Mesquinerie élyséenne.

On retient des grands de ce monde, en dehors de leurs noms qui s'inscrivent au fronton de la mémoire de l'humanité, les gestes et les actes dont ils surent parsemer leur règne, pour le bienfait de ceux qu'ils dominaient, ou leur malheur, comme on se souvient des pétales de rose jetés sur le chemin à parcourir, ou des raides épines semées au gré de l'humeur, sur lesquels un peuple vient à danser ou boiter. La noblesse est affaire d'âme, et si dans l'esprit des Hommes surnagent quelques hiérarques que la ferveur populaire érigea en culte, tels Charlemagne ou Louis IX, il en est d'autres dont la noirceur exacerbe la haine. Tibère, dont Suétone rapporte qu'il aimait à dire "oderint, dum probent", qu'ils me haïssent, pourvu qu'ils m'approuvent, sut faire prospérer son empire, en raison de sa parcimonie; mais qui s'en souvient? Ses vices masquent ses rares vertus et rejeté par son peuple on ne sait guère autre chose de lui que cette image d'un dictateur hypocrite, suspicieux et cruel. Ainsi sont les hommes dont la mémoire collective ne retient que ceux d'entre eux qu'ils érigent en symbole de grandeur ou de bassesse.
De quoi seront faits les chapitres de celui qui nous gouverne? Il est encore trop tôt sans doute pour le dire, mais à trop prendre de décisions qui heurtent les esprits, à trop imposer ses seuls choix sans chercher l'aval de ceux qui en subissent les conséquences, à trop vouloir faire savoir que le maître des lieux peut tout, à trop vouloir dédaigner ceux qui le contredisent, à trop vouloir s'arroger le droit de marquer du sceau de la scélératesse ceux qui se sont opposés à son accession élyséenne, à trop faire preuve de rancune, Nicolas Sarkozy n'œuvre pas pour enjoliver les pages qui parleront de lui, plus tard.
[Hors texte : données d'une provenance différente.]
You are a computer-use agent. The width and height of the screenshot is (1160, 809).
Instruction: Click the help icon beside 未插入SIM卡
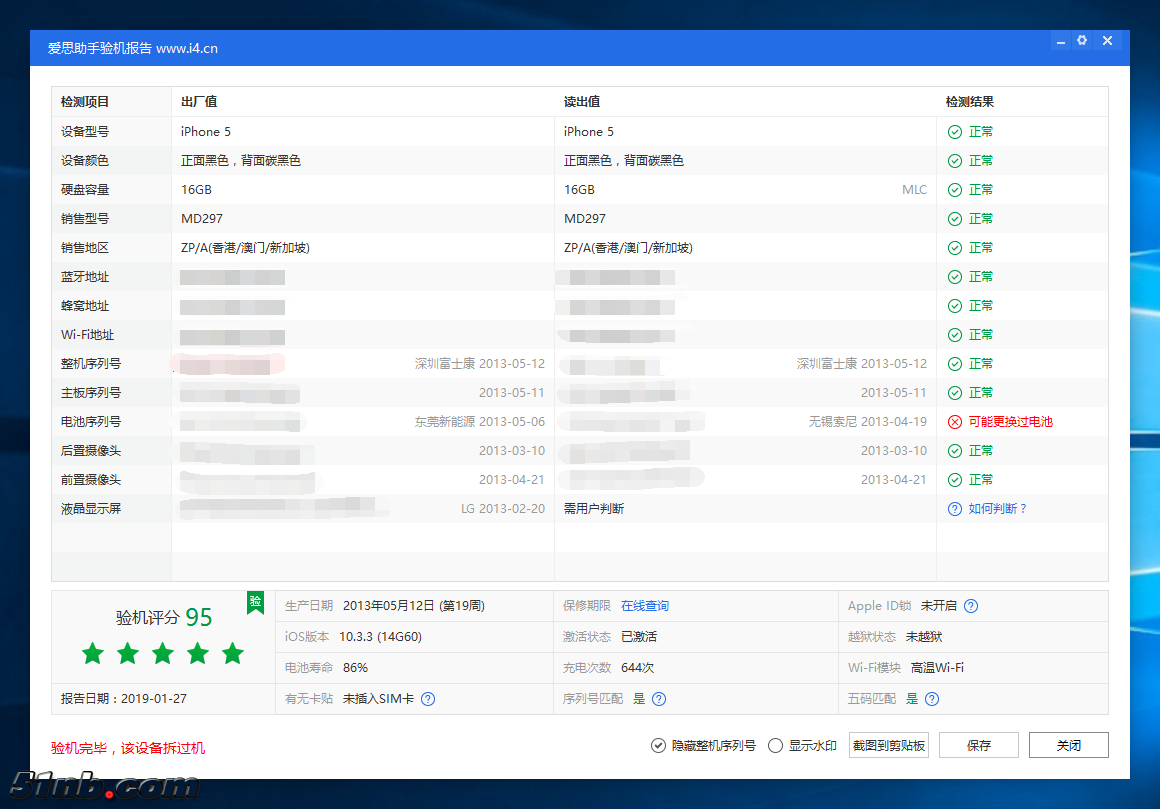coord(428,699)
La lutte intestine qui l'oppose à Dominique de Villepin, le grand perdant de cette guerre de succession, se colore d'insignifiance eu égard aux responsabilités qu'occupèrent ou qu'occupent ces deux hommes. L'ancien premier ministre, alors que l'un des deux juges traitant l'affaire dont on le présume innocent devait être dessaisi pour cause de mutation, est poursuivi en correctionnel suite à la décision de ces deux juges dont la dite mutation de l'un fut retardée de quelques jours par volonté présidentielle. L'ordre des choses n'en eût peut-être pas été bouleversée -peut-on savoir?- mais cela prouve, s'il en était besoin, cette ténacité à faire payer ce que Nicolas Sarkozy doit estimer impardonnable. La grandeur d'un vainqueur se reconnaît à sa générosité. Cette générosité qu'il ne veut accorder à celui qui fut son rival en le privant encore du grade de Grand officier de la légion d'honneur, par un décret qu'il signa pour l'accorder aux anciens premiers ministres à condition qu'ils le fussent au moins deux ans. Ce à quoi ne peut prétendre de Villepin, à quinze jours près! Est-ce le temps qui compte, ou la fonction?
C'est petit, mesquin, médiocre et indigne d'un prétendant à inscrire son nom dans les chapitres des livres d'histoire.
Plutarque, dans son ouvrage "de l'éducation des enfants" rappelait ce propos de Démocrite: "la parole est l'ombre de l'acte". Ecoutons attentivement ce que nous disent ceux qui nous gouvernent, ou plus précisément ceux qui voudront gouverner demain. Aujourd'hui il est trop tard.